Митрополит кончил свою обвинительную речь. В палате послышались покашливания, одобрительные возгласы. Иосифлянам явно по душе пришлась его речь, в которой он не забыл упомянуть ни об одном прегрешении Максима Грека. Дождавшись тишины, Даниил вновь обратился к подсудимому:
— Итак, Максим, многие вины числятся за тобой. И ты скажи нам, что со своими единомышленниками и советниками мудрствовал, мыслил и действовал против православной церкви.
Вассиан Патрикеев внимательно слушал, что же ответит Даниилу Максим: будет ли униженно просить его о помиловании, слезно каяться в совершенных прегрешениях или станет обвинять во всем своих бывших друзей, коих митрополит назвал единомышленниками и советниками? Слыхивал Вассиан о порядках, учрежденных для осужденных монахов в Иосифовом монастыре. Поди, не сладко пришлось там Максиму.
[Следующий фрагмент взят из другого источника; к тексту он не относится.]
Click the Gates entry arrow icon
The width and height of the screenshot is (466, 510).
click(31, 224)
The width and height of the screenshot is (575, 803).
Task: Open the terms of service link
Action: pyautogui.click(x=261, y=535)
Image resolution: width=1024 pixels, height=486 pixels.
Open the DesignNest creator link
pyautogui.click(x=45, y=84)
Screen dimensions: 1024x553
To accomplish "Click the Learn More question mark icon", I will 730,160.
— Ни с кем, господине, хулы на Бога, Пречистую Богородицу, православную церковь не говаривал, не писал и не велел писать. — Голос обвиняемого звучал твердо и убедительно.
— Ныне ты говоришь, что хулы на Бога, Пречистую Богородицу, православную церковь не говаривал, не писал и не велел писать. Между тем старец Вассиан Рушанин, ученик и советник ваш, на вас доносит… — Митрополит взял со стола лист бумаги и стал читать: — «Говорил я про хульные строки перевода Васьяну Патрикееву. И тот мне ответил: я того не знаю, и послал за Максимом. Поговорив с ним, старец Васьян мне молвил: так, дескать, и надобно».
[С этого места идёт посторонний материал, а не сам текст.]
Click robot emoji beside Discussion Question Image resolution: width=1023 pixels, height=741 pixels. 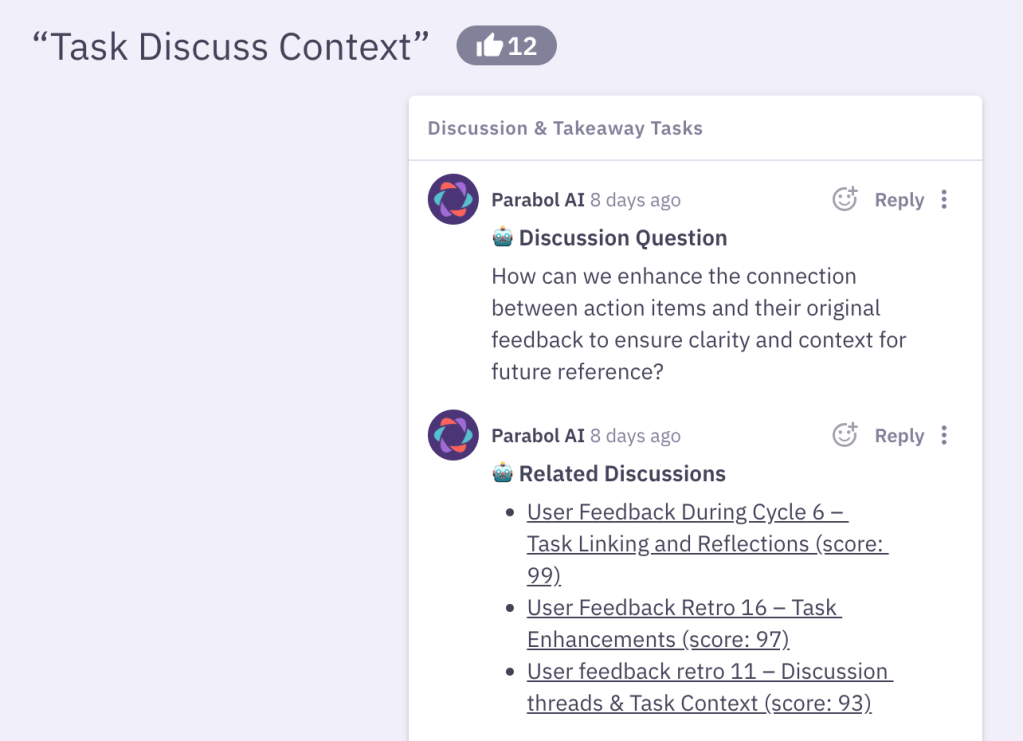point(502,237)
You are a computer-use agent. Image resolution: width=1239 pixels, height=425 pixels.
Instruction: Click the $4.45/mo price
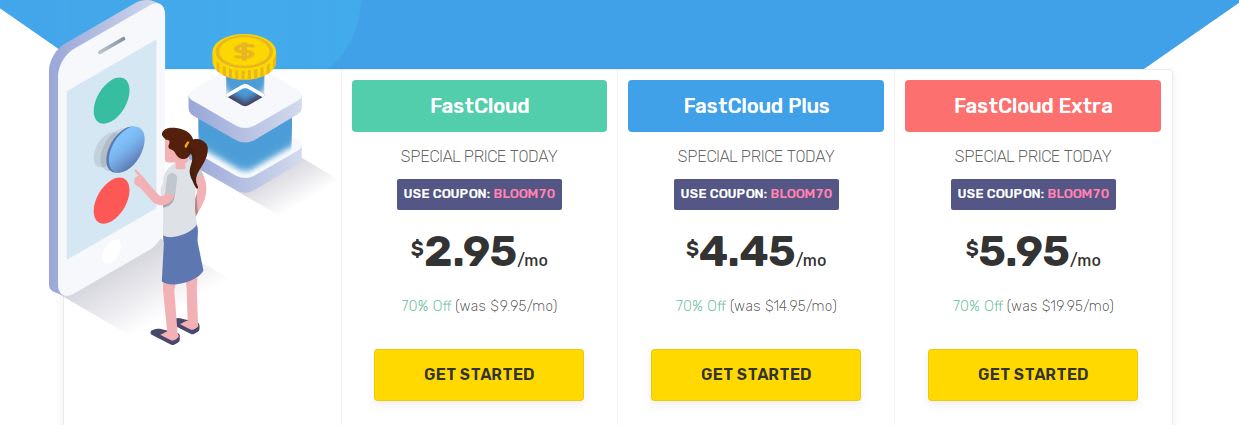click(x=756, y=252)
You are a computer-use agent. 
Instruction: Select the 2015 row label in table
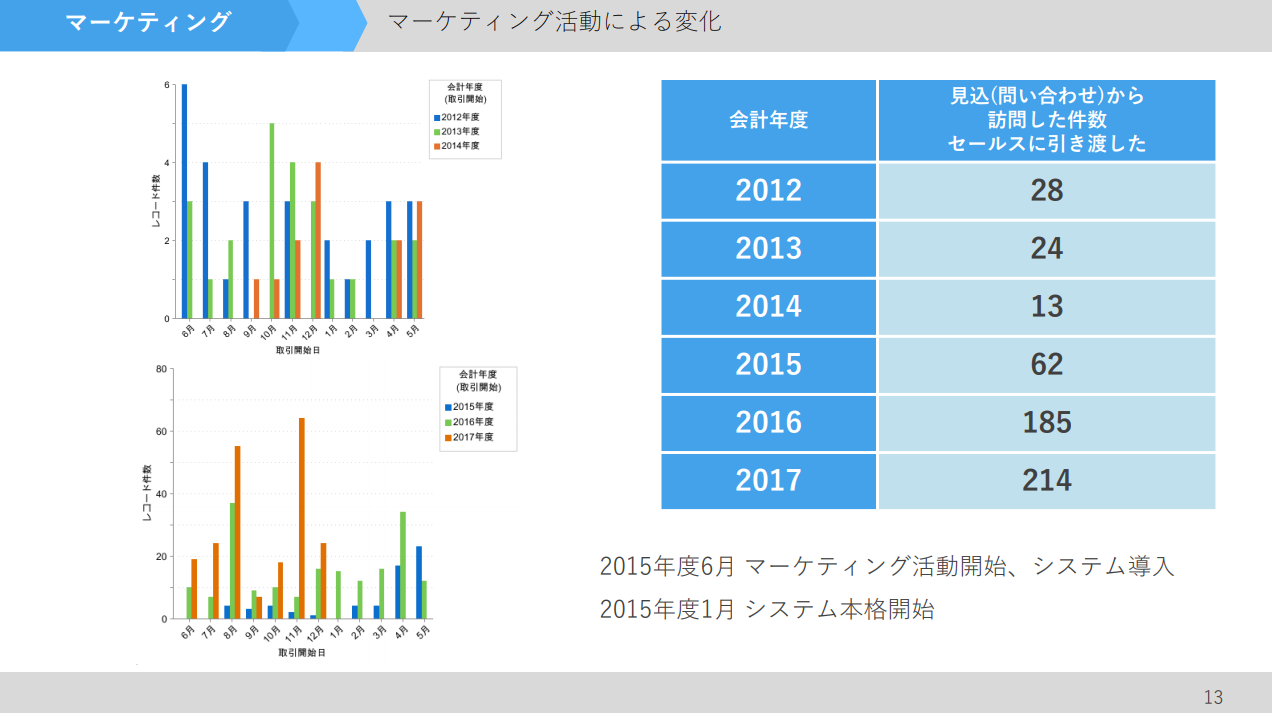point(768,364)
Пока Даниил зачитывал его донос, Вассиан Рушанин, невысокого роста монах с длинным, словно восковым, лицом, стоял сгорбившись, как будто придавленный незримой тяжестью. Максим пристально рассматривал его.
«С чего бы это старцу потребовалось грамоту писать? Боязно, видать, говорить перед народом лживые речи. А бумага, она все стерпит. Крепко запугал митрополит своих послухов, коли готовы они говорить любую кривду, угодную ему».
— То, господине, писано на меня ложно, я так не говорил о той строке ни с Вассианом Патрикеевым, ни с Вассианом Рушаниным.
Митрополит был озадачен твердостью подсудимого.
«Плохо потрудились братья Ленковы да духовный отец еретика Иона, не сломили строптивого упрямца. Упорство его ой как нежелательно! И грамота Вассиана Рушанина мало помогла. Надо бы поставить его перед Максимом с очей на очи, да боязно, уж больно труслив старец, хуже бы не было».
— Скажи, Вассиан Рушанин, правду Максиму! Нетвердой походкой старец приблизился к подсудимому и заученно пробормотал:
— Спрашивал я тебя и Вассиана Патрикеева о той строке, и вы мне ответили: так то и надо, то есть истина. — Слова послуха звучали очень неубедительно. Вассиан почувствовал это и, испугавшись гнева митрополита, жалобно залепетал: — Да еще и другие спрашивали о той строке, и ты им отвечал так же…
Максим Грек презрительно посмотрел на Рушанина.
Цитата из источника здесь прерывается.